Isso vale – e aqui eu falo com a autoridade de quem já viu gente se dar mal – para questões jurídicas. A lei não existe no vácuo. O CC não é um manual de instruções. Seu caso específico tem nuances que uma IA, por mais inteligente que seja, não capta. Ela não conhece o juiz que vai julgar seu processo, não vê que no documento está faltando um carimbo fundamental. Não entende que aquela vírgula faz toda a diferença no seu contrato.
A IA não sabe diferenciar direito material de direito processual, uma norma revogada de uma vigente, uma súmula de um tribunal local de outra de tribunal superior. E o pior: ela vai te entregar tudo isso com a mesma cara de confiança, porque não tem como ela saber que não sabe.
A IA é maravilhosa (nas mãos certas)
Vamos deixar uma coisa clara: a IA é extraordinária. Ela revolucionou a forma como trabalhamos, pesquisamos e processamos informação. No direito, especificamente, ela é uma aliada formidável – quando usada por quem sabe o que está fazendo.
A diferença não está na ferramenta. Está em quem a usa.
O advogado experiente usa IA para ganhar tempo nas tarefas mecânicas: “me traga jurisprudências sobre X dos últimos 2 anos” – e depois analisa criticamente cada resultado, descartando o que não se aplica, identificando tendências. “Resuma este contrato de 50 páginas” – e depois confere os pontos críticos, porque sabe que um detalhe pode ter sido omitido. A IA é ferramenta de produtividade, não substituta de julgamento.
O leigo (e o profissional despreparado) faz uma pergunta, recebe uma resposta e acredita piamente. Age com base nisso. Sem filtro crítico. Sem verificação. Sem consciência de que aquela resposta pode estar tecnicamente correta, mas contextualmente errada. Ou pior: simplesmente inexistente.
A IA não é um guru. Ela é um papagaio extremamente sofisticado. Repete padrões que aprendeu, combina informações de formas impressionantes, mas não entende o que está dizendo. Não tem julgamento. Não tem experiência. Não sabe quando está errada. E erra com a mesma confiança com que acerta.
É como achar que ter um bisturi de última geração te torna um cirurgião. A ferramenta é excelente, mas sem a mão treinada, você só vai causar estrago.
O recado final
Para profissionais: abracem a IA. Ela vai multiplicar sua produtividade. Mas nunca, jamais, terceirizem seu julgamento profissional para ela.

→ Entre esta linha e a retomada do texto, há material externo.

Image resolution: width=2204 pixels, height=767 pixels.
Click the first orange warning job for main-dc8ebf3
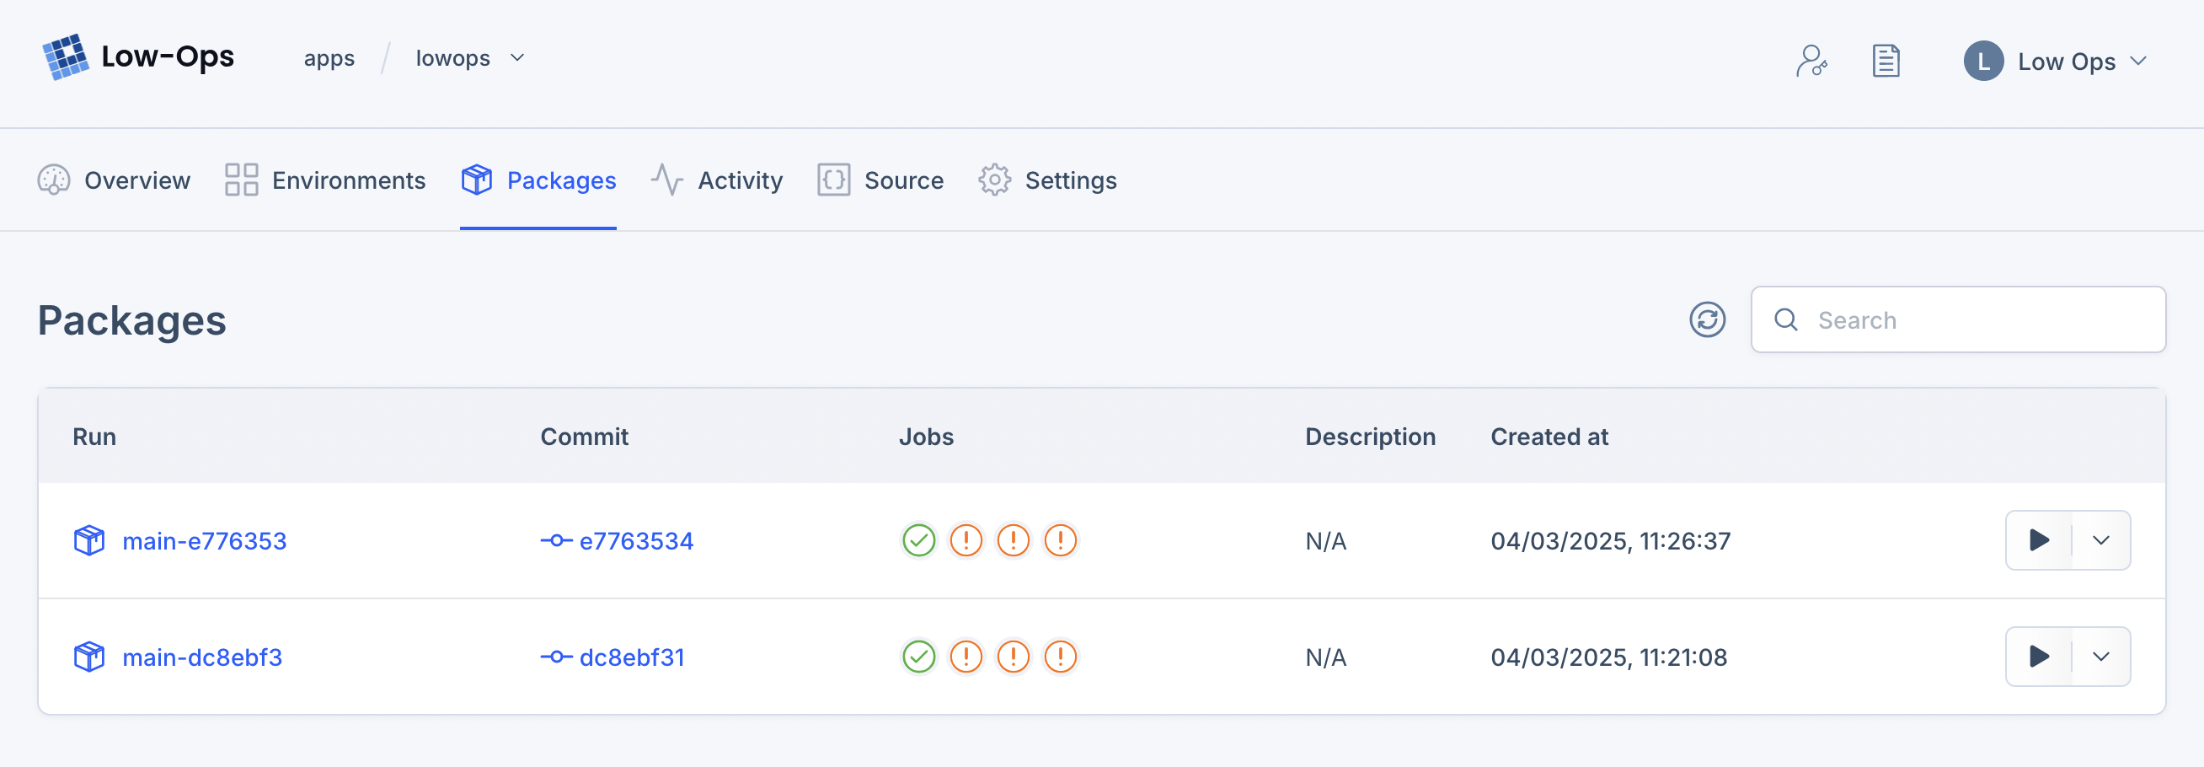(966, 657)
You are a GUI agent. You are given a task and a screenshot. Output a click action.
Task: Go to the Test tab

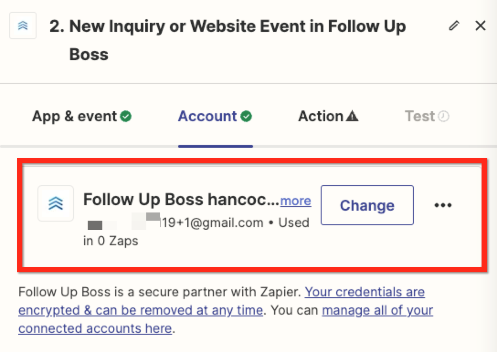click(427, 116)
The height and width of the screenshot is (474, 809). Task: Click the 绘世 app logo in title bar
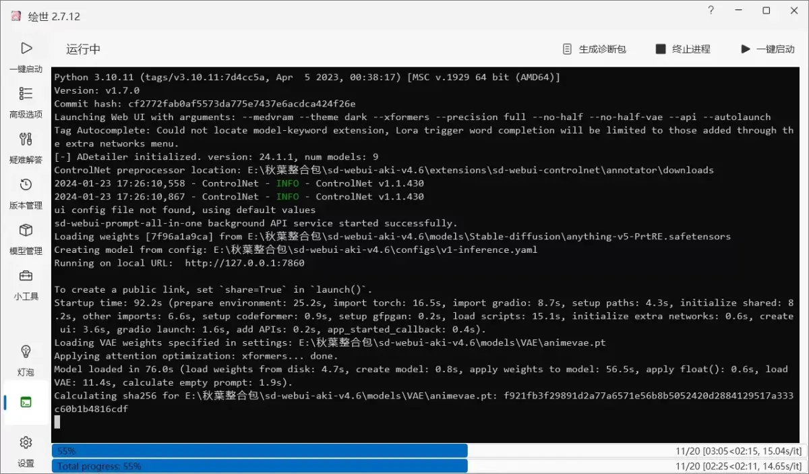point(16,16)
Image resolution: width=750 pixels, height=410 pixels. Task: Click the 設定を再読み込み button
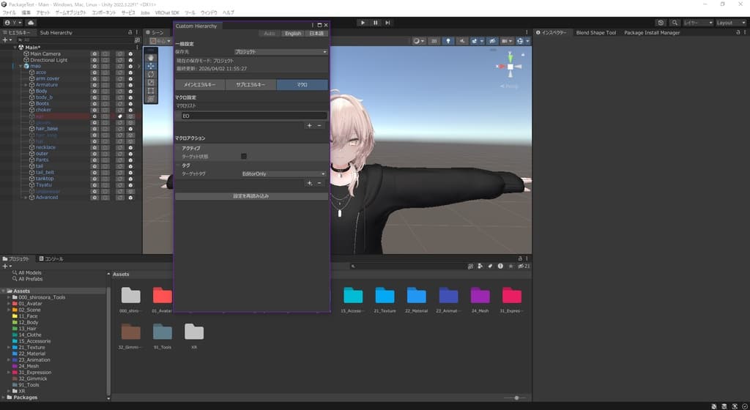pos(251,196)
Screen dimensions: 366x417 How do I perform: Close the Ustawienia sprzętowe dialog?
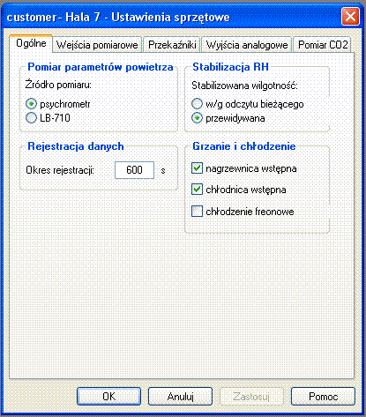350,17
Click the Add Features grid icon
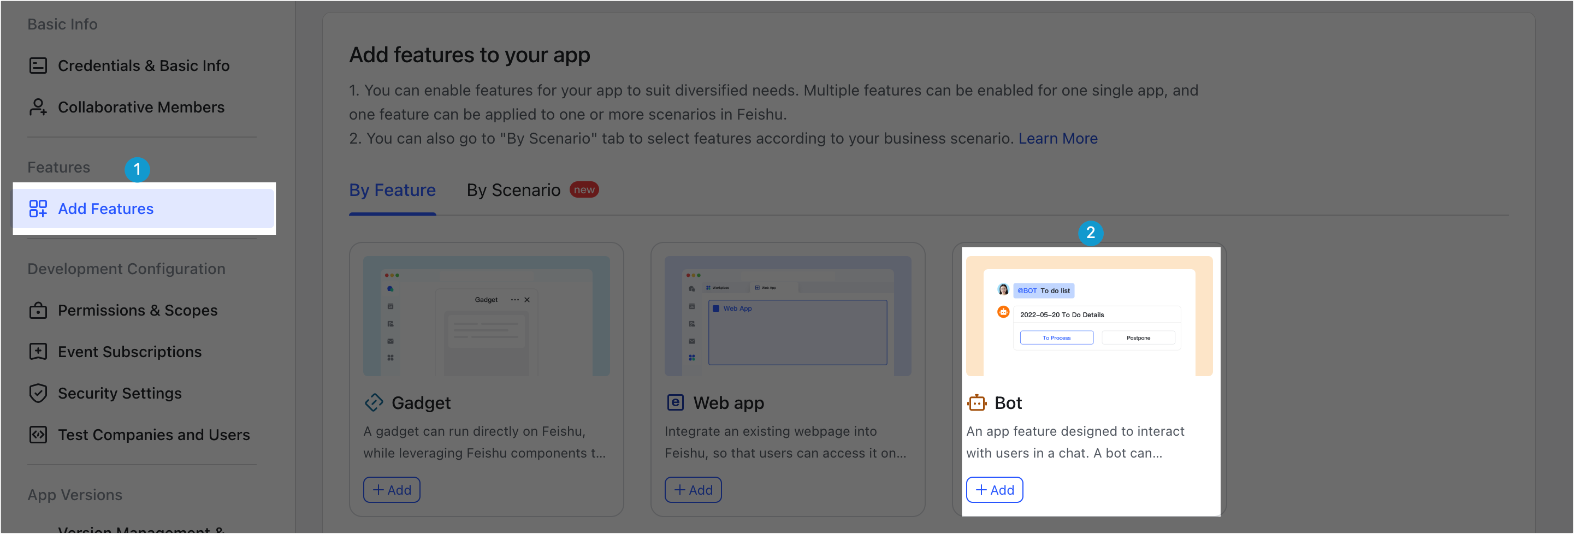 coord(38,208)
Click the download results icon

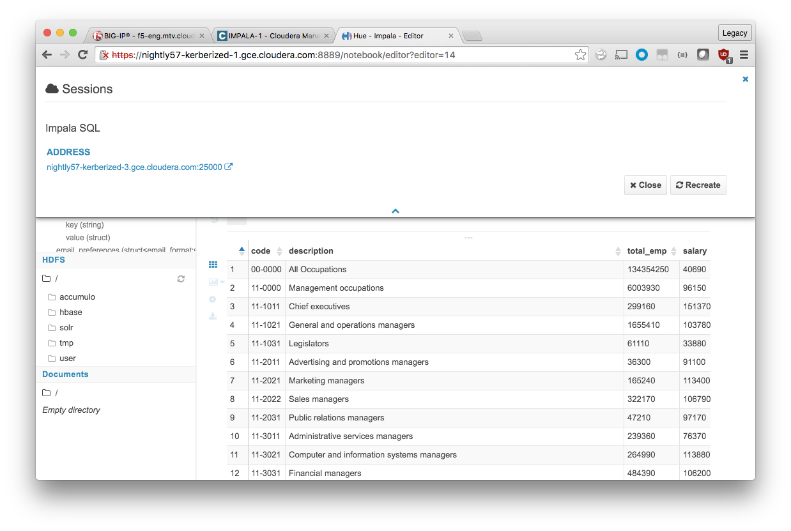pos(213,316)
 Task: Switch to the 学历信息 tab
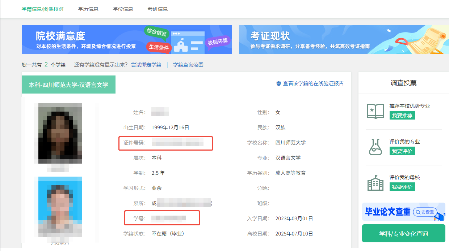click(x=88, y=9)
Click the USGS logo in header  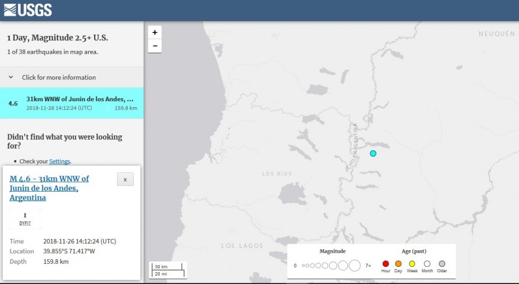coord(28,9)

Vocês são os maestros; ela é apenas mais um instrumento na orquestra.
Para o público: usem IA para aprender, para ter uma noção inicial, para entender termos. Mas jamais tomem decisões importantes baseados apenas no que ela diz. Consultem profissionais de verdade. Porque a diferença entre “informação” e “orientação qualificada” pode ser milhares de reais, anos de processo, ou até sua liberdade.
A questão não é se você usa IA. É se você sabe quando não confiar nela.
E, por favor, da próxima vez que aparecer uma notícia bombástica sobre tecnologia: respire, leia além do título, e considere que talvez, apenas talvez, não seja o fim do mundo.
É só uma atualização mal interpretada de uma política que já existia.
Ou, em outras palavras: é só mais um dia normal na internet.